#### [Work request]
Lines in the listing below that include the word "computer" need to be copied.
Start of Block
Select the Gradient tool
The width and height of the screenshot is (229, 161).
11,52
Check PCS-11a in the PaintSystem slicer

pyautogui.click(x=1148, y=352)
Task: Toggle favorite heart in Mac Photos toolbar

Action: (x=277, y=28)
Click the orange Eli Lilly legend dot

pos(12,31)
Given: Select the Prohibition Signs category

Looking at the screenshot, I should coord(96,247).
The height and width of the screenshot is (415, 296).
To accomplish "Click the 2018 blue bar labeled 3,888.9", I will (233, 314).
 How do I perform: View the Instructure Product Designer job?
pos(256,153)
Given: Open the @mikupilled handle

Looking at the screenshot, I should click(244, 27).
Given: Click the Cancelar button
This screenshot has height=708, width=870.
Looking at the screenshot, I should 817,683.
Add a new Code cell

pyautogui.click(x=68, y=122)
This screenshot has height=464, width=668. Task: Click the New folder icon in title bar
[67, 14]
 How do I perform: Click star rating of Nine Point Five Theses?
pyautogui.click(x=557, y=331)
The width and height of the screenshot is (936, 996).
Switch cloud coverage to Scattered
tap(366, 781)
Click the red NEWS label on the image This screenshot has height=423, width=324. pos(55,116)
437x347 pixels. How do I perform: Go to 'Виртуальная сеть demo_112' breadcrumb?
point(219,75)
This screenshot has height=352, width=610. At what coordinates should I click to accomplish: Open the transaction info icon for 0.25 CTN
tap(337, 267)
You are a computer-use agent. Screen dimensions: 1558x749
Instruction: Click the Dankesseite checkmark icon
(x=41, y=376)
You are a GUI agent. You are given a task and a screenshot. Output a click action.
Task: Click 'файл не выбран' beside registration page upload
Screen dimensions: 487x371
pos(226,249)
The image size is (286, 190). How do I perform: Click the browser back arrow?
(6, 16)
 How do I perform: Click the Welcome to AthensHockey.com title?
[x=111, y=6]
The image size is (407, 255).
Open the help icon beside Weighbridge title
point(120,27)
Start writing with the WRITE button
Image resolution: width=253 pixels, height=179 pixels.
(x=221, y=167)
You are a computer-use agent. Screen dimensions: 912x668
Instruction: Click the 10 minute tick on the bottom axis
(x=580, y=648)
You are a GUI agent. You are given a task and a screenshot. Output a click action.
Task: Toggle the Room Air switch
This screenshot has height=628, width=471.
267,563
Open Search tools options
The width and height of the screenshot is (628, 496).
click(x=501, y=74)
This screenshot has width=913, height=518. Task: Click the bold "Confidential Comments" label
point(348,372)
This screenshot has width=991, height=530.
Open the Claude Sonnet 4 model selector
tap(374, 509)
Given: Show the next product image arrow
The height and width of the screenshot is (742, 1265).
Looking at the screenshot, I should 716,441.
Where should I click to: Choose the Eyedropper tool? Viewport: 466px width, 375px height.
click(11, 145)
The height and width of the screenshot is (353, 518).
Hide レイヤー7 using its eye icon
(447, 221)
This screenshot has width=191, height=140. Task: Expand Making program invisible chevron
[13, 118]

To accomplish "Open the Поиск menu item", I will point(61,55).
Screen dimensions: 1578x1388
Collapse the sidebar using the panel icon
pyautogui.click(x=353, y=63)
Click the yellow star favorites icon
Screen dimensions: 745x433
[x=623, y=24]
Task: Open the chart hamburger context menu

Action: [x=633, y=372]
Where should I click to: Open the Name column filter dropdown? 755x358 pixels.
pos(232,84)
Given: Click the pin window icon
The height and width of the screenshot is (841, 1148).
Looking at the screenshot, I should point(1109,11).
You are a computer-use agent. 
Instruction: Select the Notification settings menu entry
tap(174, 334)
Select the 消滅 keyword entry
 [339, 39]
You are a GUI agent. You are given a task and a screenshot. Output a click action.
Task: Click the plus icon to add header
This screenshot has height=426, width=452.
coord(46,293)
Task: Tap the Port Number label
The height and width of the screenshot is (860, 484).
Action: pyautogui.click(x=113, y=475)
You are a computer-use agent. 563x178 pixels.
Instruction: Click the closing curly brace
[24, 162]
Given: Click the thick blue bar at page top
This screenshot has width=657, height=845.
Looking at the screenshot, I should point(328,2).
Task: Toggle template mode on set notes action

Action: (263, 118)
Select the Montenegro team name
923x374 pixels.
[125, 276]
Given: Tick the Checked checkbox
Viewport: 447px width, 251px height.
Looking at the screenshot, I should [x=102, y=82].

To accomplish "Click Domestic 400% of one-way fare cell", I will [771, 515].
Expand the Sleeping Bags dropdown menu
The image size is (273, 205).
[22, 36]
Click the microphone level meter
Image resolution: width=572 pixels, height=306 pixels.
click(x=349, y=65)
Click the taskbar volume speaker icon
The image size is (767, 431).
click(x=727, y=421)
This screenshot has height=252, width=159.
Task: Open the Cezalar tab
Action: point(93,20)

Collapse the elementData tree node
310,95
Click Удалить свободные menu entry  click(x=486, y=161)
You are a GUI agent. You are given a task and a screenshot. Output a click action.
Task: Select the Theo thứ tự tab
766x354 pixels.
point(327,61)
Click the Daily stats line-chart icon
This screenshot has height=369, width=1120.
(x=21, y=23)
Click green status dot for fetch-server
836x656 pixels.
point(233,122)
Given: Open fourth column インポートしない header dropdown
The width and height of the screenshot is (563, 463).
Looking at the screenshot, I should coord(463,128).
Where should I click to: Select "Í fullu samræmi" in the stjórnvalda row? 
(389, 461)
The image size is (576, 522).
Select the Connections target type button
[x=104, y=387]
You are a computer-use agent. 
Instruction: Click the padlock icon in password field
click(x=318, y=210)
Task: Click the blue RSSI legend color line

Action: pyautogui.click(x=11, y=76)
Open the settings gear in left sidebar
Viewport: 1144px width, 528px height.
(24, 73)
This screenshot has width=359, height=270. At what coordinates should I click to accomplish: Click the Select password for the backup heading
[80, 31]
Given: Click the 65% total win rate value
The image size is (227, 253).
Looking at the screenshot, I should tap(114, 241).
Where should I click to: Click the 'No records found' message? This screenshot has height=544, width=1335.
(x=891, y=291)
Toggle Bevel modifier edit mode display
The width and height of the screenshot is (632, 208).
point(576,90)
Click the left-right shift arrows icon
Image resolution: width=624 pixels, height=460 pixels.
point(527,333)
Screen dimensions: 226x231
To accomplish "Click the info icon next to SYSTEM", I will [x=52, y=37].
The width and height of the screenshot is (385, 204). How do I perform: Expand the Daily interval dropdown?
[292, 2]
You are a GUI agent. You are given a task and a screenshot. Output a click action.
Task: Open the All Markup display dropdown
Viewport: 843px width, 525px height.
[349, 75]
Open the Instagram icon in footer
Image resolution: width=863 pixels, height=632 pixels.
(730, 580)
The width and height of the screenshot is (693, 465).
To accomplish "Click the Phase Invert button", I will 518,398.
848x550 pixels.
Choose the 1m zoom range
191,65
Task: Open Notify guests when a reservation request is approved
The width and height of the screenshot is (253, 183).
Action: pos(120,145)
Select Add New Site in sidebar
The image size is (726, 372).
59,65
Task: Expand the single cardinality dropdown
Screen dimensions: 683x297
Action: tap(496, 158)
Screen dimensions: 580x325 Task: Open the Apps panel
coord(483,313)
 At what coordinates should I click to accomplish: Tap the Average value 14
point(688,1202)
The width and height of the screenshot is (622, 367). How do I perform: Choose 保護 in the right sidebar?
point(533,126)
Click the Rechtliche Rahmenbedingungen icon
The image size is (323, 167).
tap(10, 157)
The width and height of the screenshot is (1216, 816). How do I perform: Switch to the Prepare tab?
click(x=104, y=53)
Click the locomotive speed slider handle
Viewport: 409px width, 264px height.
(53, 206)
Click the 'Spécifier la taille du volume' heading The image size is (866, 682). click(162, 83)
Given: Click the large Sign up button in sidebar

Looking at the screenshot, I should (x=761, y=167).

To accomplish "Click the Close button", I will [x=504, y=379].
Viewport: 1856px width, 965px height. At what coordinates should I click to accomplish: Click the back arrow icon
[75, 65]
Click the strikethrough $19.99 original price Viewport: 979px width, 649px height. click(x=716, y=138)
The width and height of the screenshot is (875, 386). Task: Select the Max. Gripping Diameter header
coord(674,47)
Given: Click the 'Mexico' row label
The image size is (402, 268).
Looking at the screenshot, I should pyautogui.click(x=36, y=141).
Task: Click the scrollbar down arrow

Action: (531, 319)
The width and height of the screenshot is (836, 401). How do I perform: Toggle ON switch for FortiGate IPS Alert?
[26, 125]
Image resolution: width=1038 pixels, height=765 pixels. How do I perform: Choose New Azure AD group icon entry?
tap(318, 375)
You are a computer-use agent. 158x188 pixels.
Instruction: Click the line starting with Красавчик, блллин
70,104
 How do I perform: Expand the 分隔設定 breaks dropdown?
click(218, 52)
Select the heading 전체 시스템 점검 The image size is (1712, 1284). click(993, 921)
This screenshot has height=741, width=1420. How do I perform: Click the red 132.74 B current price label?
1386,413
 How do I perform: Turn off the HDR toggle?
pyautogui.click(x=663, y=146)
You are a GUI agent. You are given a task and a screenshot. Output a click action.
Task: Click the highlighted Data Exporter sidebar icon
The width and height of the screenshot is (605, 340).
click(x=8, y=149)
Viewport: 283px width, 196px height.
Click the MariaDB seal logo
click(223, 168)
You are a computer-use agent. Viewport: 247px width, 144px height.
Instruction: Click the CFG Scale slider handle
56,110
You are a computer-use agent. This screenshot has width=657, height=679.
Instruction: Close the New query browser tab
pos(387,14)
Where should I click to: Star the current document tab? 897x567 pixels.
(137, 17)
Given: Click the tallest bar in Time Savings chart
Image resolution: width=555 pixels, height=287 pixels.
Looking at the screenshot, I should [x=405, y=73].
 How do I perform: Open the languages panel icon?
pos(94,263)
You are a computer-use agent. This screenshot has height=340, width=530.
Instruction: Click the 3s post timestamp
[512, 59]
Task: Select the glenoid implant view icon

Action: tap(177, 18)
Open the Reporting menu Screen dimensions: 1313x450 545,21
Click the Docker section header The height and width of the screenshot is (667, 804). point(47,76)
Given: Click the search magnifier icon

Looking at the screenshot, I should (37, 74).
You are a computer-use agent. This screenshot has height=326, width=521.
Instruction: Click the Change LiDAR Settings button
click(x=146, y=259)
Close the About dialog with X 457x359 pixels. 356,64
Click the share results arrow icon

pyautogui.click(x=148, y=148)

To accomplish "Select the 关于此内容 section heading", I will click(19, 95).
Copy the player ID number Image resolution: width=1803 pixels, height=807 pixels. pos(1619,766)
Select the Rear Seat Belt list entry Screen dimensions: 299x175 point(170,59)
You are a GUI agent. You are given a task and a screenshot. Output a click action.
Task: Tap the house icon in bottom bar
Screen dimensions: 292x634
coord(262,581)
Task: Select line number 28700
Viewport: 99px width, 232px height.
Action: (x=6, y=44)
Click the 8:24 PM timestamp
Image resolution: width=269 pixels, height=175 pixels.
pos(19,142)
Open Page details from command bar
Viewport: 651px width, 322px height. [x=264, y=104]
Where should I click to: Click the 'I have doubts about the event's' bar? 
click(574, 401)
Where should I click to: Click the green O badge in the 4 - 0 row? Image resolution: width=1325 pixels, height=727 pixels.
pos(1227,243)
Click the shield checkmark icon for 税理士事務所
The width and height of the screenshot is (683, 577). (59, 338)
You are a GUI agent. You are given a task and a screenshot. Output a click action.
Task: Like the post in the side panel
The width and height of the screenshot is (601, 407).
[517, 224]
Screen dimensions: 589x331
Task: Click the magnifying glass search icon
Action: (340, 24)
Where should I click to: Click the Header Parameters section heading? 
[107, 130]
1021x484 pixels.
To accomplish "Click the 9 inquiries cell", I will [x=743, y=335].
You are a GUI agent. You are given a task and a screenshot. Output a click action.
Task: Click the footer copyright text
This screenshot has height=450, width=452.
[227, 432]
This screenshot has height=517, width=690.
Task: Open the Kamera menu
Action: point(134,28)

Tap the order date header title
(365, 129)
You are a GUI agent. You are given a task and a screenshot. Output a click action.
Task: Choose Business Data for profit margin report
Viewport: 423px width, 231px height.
End of Block
#### [Response box]
You are a computer-use agent. Screen dimensions: 1558x749
You are a computer-use agent. Screen dimensions: 912x668
You are a computer-use agent. 
You are a computer-use agent. 563x178 pixels.
You are a computer-use agent. 
You are a computer-use agent. 158x188 pixels.
You are a computer-use agent. Viewport: 247px width, 144px height.
You are a computer-use agent. This screenshot has width=657, height=679.
You are a computer-use agent. This screenshot has height=340, width=530.
You are a computer-use agent. This screenshot has height=326, width=521.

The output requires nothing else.